Historians of the deep past tend to study mostly the walls and columns, arches and vaults that sustain architectural space. Sometimes we are attentive to the floor, especially when paved with luxurious materials in intricate patterns ornamenting the surfaces that allow us to comfortably stand and move about. Yet in our visual regime the architectural eye barely notices provisions for sitting in place, almost as if to avoid acknowledging that part of the body which does the sitting. Sometimes arrays of benches and chairs are scrubbed from illustrations of church interiors, as if the human practice (and need) of sitting were unworthy of our attention. But such photoshopping is not always necessary. The eye has become habituated to overlook seating even when it is permanently built in place as part of a building’s design. Such was the case of the stone benches built into the facades of numerous Florentine buildings beginning the fourteenth century. So little known to us were these structures, in fact, that when I first gave my Institute of Fine Arts on-site course on Florence in 1995, I could only point in passing to the benches of the Medici and Rucellai palace facades as examples –the only ones of which I was aware– of a marginal practice, and I moved on quickly to other subjects.

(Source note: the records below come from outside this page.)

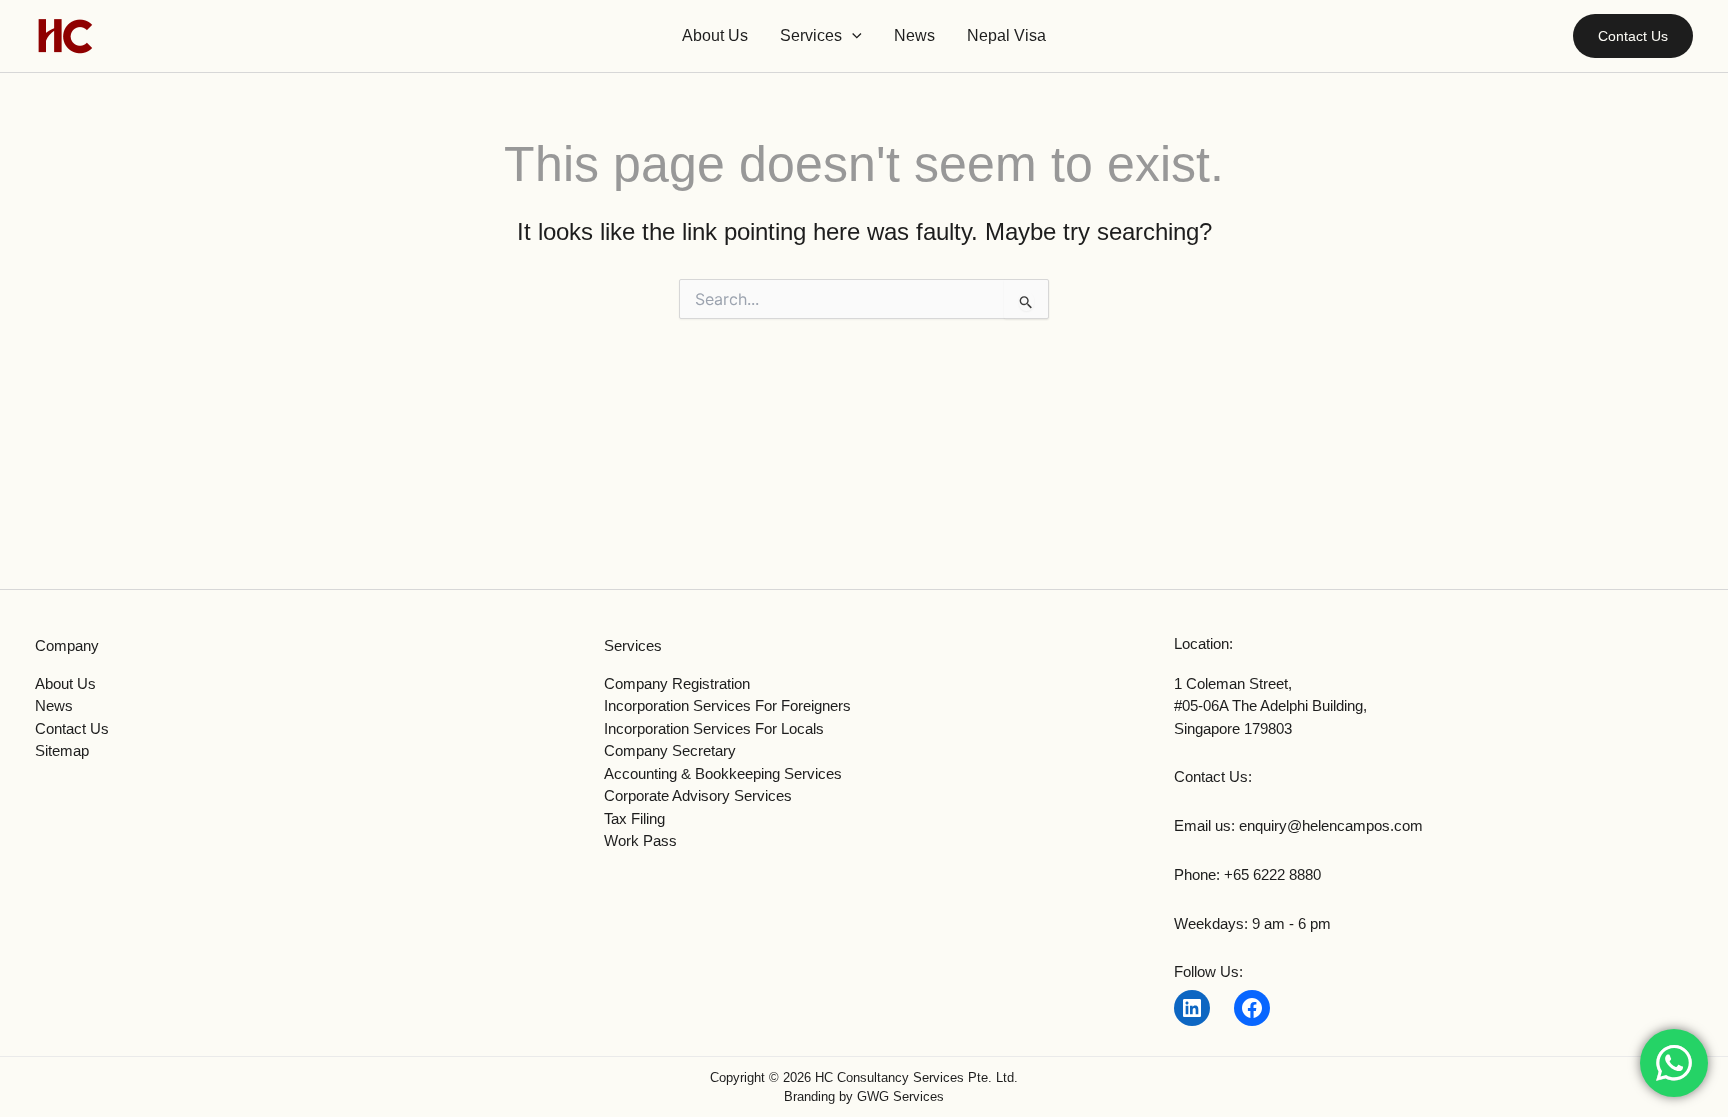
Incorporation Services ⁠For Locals (714, 728)
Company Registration (677, 683)
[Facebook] (1252, 1008)
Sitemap (62, 750)
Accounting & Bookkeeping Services (723, 773)
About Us (65, 683)
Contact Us (72, 728)
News (54, 705)
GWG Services (900, 1096)
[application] (852, 36)
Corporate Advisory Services (698, 795)
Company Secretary (670, 750)
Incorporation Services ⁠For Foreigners (727, 705)
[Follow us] (1192, 1008)
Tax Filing (634, 818)
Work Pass (640, 840)
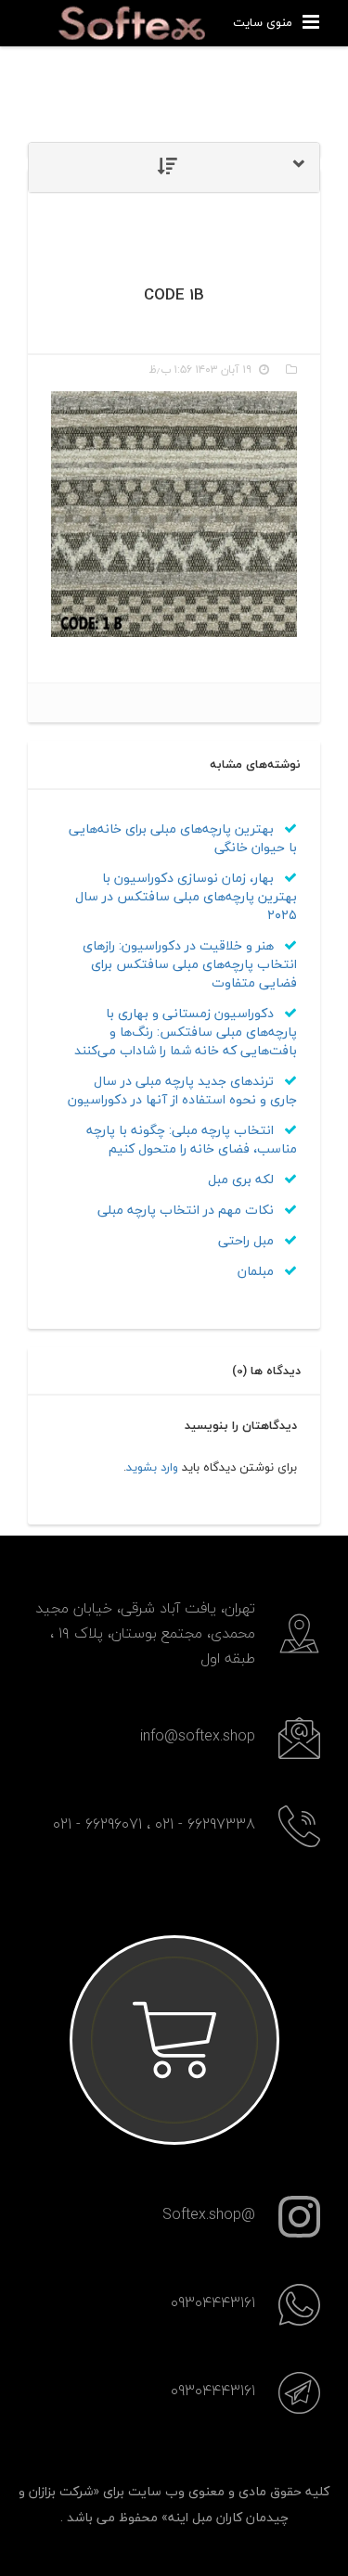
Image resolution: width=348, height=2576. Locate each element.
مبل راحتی (247, 1240)
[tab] (174, 167)
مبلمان (257, 1270)
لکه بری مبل (242, 1179)
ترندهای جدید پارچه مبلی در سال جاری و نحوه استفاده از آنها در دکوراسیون (182, 1090)
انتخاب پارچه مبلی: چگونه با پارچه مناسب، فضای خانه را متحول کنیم (191, 1139)
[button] (174, 167)
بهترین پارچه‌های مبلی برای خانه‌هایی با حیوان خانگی (183, 838)
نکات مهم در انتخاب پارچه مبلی (187, 1209)
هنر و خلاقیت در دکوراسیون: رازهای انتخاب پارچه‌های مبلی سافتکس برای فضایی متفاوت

Much in the way that discoveries are often driven by the fresh eyes and open minds of the young, Yvonne Elet, a member of the Florence class (but not my advisee), found the benches intriguing and proposed to write her term paper on them. The result was beyond surprising: it was stunning- -publishable, I thought, with a “little more” work. As the reader will discover, the magisterial outcome (and eventual winner of JSAH’s 2004 Founders’ Award) reveals not only the wide proliferation of the Florentine facade bench but its vital role in political discourse as well as in the multifold practices of sociability in the early Renaissance city. The apotheosis of this phenomenon was the Piazza della Signoria, shown by Elet to have been literally surrounded by sets of triple-tier stone benches on three sides, resulting in a vast virtual amphitheater of social and political engagement. At a broader level of cultural studies, the article adds notably to the lithic dimensions of the embodiment/somatic turn of recent decades.

MARVIN TRACHTENBERG
New York University

 

Introduction to Joseph Connors, “S. Ivo alla Sapienza: The First Three Minutes,” JSAH 55:1 (March 1996): 38-57.

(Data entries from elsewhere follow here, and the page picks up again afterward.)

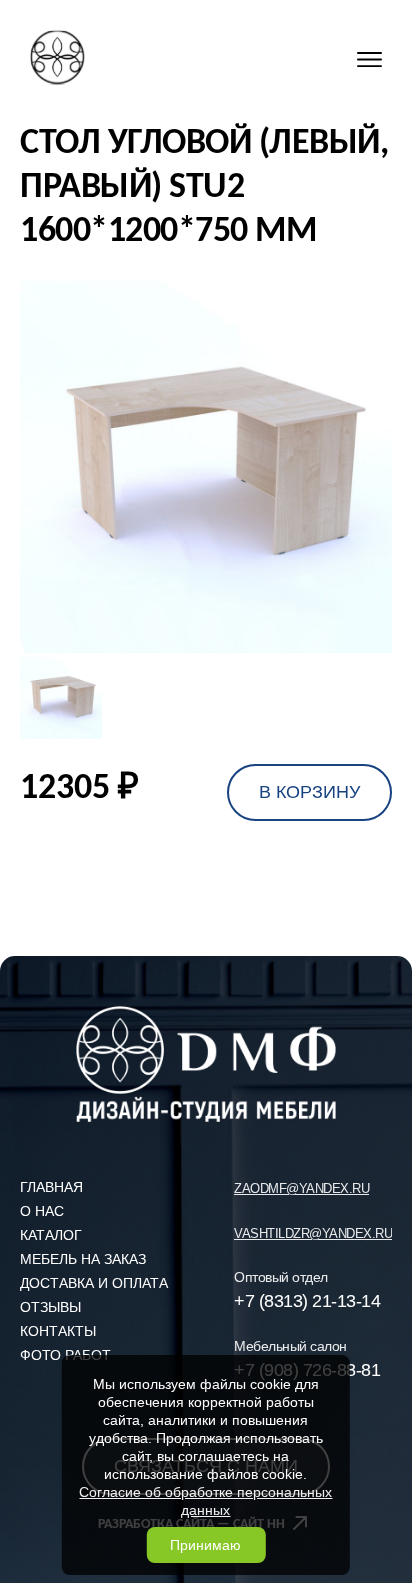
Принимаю (205, 1545)
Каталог (51, 1235)
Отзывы (50, 1307)
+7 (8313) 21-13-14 (307, 1301)
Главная (51, 1187)
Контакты (58, 1331)
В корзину (309, 792)
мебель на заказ (83, 1259)
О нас (42, 1211)
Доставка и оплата (94, 1283)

Neither the first nor the last article devoted to Francesco Borromini’s renowned Roman church to appear in JSAH, this study stands between John Beldon Scott’s iconographic study and Julia Smyth-Pinney’s geometric analysis, epitomising a methodological turn gaining new traction in 1996.1 Such an approach, emblematically, received praised in the Italian journal Casabella in 1997, a few years after Tafuri’s death marked the end of his “ideologically loaded history,” defined by Marvin Trachtenberg as “impossible to categorize (though often Marxist in orientation) but enlightening to read.”2 Key figures such as Rudolf Wittkower now became themselves the objects of historicized studies (see Alina Payne’s 1994 article in JSAH), and the pursuit of knowledge grounded in ‘scientific’ scrutiny drove a wedge separating the study of history from theory.

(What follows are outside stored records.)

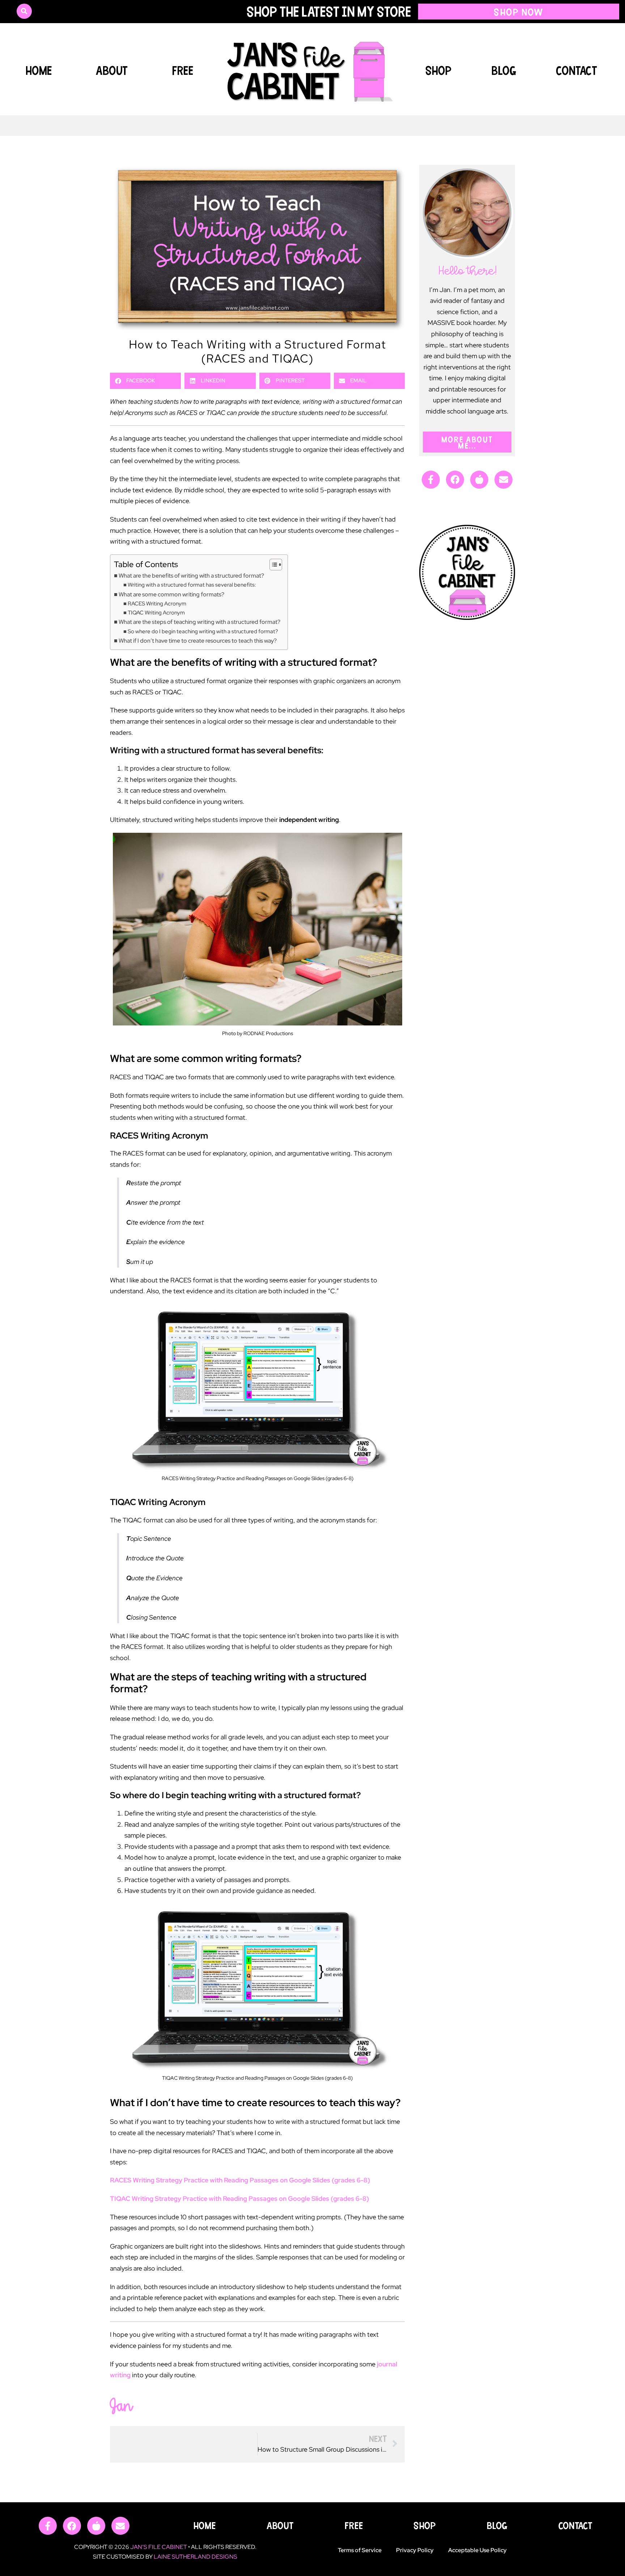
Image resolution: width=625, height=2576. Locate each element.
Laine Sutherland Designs (195, 2556)
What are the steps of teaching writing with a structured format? (199, 622)
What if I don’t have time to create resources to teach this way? (198, 640)
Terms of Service (360, 2550)
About (112, 70)
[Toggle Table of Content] (272, 564)
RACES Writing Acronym (157, 603)
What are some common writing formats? (171, 594)
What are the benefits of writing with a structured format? (191, 575)
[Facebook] (455, 480)
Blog (504, 70)
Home (39, 70)
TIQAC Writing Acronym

It was at this time that Connors, studying S. Ivo, turned away from “exciting iconography”—borrowing his own words—to “dry autopsy.” It may sound dull, until one discovers how fascinating a forensic investigation can be. Even more so if it addresses the million dollar question: what are the origins of architecture, its inventions, and its universe? Incidentally, Connor’s article appeared just a few years after the second edition of The First Three Minutes: A Modern View of the Origin of the Universe by the physicist Steven Weinberg. Whether or not Connors’ catchy title consciously referred to Weinberg’s book, once we begin to follow his analysis of Borromini’s church, we soon realize that we are dealing with the genesis of architectural design, and with those intriguing, ungraspable first three minutes of its conception, which will perhaps remain forever elusive.

I first read this article 20 years ago as an Italian undergraduate student at the IUAV of Venice, with the aid of an English dictionary—it was one of very few of our assigned English texts. And while that constraint may have prevented me from fully appreciating Connors’ charming prose, it nonetheless allowed me to witness in slow motion the memorable unpacking of a fragment of a building’s history. From the study of just one drawing, I entered a holistic architectural universe where I was no longer reading about iconography or Baroque style, but rather about compasses, holes in paper, drawings with their materiality and making, and prints with their history. I witnessed rigorous philology mixed with inventive investigative paths that examined false assumptions, deceptions, questions of multiple authorship, courtly geometry, and historiography, among others. Today, I also find in its object-based approach the potential to provoke a subtle shift away from the study of “extraordinary men” and their genius—to quote Wittkower on Borromini—to the biography of an object.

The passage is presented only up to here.